**Problem to solve:** From the line containing "ipv4 (75, 2112)" through the last line, print the records exactly and nothing else.

(Dataset entries)

-=-=-=-=-

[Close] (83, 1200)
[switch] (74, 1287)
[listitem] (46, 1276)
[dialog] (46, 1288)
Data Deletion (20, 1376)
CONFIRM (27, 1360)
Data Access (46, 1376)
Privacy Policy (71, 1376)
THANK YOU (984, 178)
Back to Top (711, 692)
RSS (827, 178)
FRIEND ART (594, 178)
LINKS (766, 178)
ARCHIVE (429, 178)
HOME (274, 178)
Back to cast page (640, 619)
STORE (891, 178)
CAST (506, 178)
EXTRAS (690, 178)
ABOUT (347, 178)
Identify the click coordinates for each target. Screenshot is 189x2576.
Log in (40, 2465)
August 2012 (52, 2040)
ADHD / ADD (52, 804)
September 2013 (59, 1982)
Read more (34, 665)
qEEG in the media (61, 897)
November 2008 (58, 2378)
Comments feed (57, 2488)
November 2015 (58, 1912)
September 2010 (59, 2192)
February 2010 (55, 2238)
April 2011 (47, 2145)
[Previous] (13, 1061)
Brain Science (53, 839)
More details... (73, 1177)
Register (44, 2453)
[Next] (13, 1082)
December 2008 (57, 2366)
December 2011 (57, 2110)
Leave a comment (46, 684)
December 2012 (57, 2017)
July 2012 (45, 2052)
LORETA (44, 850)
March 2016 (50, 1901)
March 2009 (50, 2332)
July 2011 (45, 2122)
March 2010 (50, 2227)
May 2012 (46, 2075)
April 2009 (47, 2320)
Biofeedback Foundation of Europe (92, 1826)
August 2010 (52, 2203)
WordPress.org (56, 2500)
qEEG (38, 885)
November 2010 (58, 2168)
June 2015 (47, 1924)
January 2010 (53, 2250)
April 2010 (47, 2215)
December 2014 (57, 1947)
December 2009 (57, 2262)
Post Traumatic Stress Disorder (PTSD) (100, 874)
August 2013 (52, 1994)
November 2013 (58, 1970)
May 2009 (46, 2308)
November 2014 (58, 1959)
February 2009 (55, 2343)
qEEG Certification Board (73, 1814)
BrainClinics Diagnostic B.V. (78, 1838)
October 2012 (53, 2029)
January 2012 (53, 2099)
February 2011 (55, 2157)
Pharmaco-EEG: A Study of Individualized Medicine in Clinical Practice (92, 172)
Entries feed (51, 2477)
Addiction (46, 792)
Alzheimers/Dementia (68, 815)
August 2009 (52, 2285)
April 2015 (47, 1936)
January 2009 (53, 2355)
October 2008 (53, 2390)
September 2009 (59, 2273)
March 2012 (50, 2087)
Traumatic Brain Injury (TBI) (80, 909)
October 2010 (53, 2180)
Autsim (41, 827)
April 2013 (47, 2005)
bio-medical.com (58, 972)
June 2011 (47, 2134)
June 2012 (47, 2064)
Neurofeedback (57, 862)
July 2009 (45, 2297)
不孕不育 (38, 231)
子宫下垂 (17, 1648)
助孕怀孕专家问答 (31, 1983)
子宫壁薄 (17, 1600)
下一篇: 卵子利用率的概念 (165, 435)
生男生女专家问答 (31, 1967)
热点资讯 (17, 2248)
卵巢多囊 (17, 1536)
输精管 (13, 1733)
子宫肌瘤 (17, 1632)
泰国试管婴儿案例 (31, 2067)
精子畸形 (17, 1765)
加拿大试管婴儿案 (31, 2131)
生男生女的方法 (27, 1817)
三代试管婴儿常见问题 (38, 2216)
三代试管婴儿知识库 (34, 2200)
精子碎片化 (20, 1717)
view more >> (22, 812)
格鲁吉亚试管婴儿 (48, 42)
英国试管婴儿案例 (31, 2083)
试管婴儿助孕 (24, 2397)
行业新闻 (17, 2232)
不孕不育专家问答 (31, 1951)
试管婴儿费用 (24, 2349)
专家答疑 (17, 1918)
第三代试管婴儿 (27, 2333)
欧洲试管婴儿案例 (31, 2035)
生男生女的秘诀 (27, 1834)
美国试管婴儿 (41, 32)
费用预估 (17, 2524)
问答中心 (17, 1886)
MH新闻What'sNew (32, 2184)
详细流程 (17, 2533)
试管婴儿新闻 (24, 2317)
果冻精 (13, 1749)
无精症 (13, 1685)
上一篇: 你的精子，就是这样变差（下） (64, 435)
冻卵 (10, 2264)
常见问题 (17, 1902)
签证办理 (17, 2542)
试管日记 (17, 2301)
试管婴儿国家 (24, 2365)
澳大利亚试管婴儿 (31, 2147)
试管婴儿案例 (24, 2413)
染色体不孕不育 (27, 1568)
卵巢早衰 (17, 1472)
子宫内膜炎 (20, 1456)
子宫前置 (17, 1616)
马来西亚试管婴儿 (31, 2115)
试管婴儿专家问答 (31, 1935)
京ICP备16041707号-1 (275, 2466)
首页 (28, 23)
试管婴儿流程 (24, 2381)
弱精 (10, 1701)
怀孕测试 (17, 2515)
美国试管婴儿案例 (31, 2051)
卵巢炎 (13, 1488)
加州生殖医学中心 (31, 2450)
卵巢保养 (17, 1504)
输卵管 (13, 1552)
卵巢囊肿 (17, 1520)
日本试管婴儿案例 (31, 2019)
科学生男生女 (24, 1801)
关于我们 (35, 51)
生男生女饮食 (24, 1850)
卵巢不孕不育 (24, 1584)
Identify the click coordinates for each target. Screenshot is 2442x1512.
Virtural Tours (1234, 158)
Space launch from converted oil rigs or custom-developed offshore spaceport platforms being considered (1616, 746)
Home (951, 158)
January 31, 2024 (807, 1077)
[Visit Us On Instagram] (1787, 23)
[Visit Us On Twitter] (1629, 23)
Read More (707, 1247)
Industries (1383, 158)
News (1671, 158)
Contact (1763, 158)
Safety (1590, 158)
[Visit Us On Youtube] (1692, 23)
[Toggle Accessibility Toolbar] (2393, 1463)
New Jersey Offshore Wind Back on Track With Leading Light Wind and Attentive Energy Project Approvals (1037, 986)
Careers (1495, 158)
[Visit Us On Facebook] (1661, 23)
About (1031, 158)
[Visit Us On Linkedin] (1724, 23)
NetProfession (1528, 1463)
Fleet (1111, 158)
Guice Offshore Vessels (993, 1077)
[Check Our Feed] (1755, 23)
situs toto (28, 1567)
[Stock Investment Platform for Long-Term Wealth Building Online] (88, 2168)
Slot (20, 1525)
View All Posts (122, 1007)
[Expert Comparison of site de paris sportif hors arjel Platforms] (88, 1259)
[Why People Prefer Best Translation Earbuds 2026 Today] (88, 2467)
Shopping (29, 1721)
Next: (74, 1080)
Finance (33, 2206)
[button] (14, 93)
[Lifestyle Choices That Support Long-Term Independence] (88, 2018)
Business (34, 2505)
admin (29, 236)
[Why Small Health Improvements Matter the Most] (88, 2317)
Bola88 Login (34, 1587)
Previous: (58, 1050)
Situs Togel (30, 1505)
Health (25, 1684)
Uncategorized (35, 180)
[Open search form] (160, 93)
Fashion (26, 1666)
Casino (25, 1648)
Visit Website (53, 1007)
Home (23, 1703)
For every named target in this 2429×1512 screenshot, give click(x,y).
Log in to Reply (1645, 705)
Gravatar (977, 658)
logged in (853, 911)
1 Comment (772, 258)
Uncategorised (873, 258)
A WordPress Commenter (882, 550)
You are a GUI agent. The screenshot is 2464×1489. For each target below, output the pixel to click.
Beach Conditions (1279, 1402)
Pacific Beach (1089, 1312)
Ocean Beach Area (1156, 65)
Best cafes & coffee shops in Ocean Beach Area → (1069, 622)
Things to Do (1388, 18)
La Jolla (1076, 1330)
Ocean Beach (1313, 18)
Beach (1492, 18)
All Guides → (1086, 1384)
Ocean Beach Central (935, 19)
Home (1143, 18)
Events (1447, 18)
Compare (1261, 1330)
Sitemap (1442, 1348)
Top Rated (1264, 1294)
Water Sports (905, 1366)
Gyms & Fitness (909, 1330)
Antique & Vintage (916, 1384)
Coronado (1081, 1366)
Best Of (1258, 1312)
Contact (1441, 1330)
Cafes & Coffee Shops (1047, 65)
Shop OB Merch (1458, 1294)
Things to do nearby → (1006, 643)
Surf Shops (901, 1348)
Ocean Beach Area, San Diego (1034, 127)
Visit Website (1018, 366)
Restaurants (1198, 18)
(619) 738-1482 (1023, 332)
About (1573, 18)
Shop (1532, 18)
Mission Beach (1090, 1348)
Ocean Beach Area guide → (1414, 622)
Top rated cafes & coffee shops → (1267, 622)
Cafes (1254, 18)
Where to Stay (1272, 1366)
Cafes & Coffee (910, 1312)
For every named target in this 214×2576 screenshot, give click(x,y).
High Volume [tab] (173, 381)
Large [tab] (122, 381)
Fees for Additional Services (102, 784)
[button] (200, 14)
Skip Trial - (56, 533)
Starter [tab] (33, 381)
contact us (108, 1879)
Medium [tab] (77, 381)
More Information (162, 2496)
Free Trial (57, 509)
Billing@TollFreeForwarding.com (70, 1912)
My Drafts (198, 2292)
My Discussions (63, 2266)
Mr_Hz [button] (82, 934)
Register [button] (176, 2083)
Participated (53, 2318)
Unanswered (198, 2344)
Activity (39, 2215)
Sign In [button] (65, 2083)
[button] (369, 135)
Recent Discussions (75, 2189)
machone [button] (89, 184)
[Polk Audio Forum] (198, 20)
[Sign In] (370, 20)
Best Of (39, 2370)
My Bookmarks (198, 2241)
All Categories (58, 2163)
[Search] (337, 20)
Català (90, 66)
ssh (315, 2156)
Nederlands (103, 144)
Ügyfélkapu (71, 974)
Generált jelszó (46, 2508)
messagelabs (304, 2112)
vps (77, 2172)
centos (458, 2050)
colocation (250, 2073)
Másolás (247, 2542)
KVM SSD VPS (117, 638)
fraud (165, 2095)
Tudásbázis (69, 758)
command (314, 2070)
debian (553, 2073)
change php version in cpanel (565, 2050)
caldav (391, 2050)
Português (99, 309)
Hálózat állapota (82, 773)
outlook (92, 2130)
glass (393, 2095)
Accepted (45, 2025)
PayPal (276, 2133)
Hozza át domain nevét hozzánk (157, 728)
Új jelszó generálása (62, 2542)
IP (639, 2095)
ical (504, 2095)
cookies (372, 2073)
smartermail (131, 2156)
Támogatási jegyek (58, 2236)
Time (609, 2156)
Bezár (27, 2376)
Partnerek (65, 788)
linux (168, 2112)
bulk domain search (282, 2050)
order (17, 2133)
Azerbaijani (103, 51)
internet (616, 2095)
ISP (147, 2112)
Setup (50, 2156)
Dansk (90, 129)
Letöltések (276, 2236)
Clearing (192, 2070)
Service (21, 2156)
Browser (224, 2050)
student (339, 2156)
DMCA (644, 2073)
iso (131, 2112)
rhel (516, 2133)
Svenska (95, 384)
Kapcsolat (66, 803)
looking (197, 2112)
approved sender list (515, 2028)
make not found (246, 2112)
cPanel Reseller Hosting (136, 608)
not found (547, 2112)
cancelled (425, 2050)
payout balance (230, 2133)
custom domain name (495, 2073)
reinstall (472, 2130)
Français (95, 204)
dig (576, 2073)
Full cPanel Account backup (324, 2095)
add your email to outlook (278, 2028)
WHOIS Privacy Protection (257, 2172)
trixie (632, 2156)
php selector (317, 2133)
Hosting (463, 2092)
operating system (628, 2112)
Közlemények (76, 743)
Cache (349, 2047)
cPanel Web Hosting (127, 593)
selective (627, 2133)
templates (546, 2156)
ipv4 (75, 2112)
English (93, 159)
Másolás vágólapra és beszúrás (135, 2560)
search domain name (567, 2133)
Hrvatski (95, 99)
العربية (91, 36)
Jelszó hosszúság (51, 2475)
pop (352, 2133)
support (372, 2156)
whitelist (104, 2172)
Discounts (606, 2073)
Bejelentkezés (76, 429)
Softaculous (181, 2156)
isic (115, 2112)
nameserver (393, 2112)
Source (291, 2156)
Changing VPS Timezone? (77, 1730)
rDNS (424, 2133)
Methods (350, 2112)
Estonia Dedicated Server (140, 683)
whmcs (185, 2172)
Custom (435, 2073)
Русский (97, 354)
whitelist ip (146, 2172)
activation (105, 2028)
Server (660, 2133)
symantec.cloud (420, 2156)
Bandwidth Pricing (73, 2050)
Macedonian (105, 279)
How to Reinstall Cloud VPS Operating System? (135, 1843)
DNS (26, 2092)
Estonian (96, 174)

-=-=-=-=-

**Solved exercise:**
ipv4 (75, 2112)
English (93, 159)
Másolás vágólapra és beszúrás (135, 2560)
search domain name (567, 2133)
Hrvatski (95, 99)
العربية (91, 36)
Jelszó hosszúság (51, 2475)
pop (352, 2133)
support (372, 2156)
whitelist (104, 2172)
Discounts (606, 2073)
Bejelentkezés (76, 429)
Softaculous (181, 2156)
isic (115, 2112)
nameserver (393, 2112)
Source (291, 2156)
Changing VPS Timezone? (77, 1730)
rDNS (424, 2133)
Methods (350, 2112)
Estonia Dedicated Server (140, 683)
whmcs (185, 2172)
Custom (435, 2073)
Русский (97, 354)
whitelist ip (146, 2172)
activation (105, 2028)
Server (660, 2133)
symantec.cloud (420, 2156)
Bandwidth Pricing (73, 2050)
Macedonian (105, 279)
How to Reinstall Cloud VPS Operating System? (135, 1843)
DNS (26, 2092)
Estonian (96, 174)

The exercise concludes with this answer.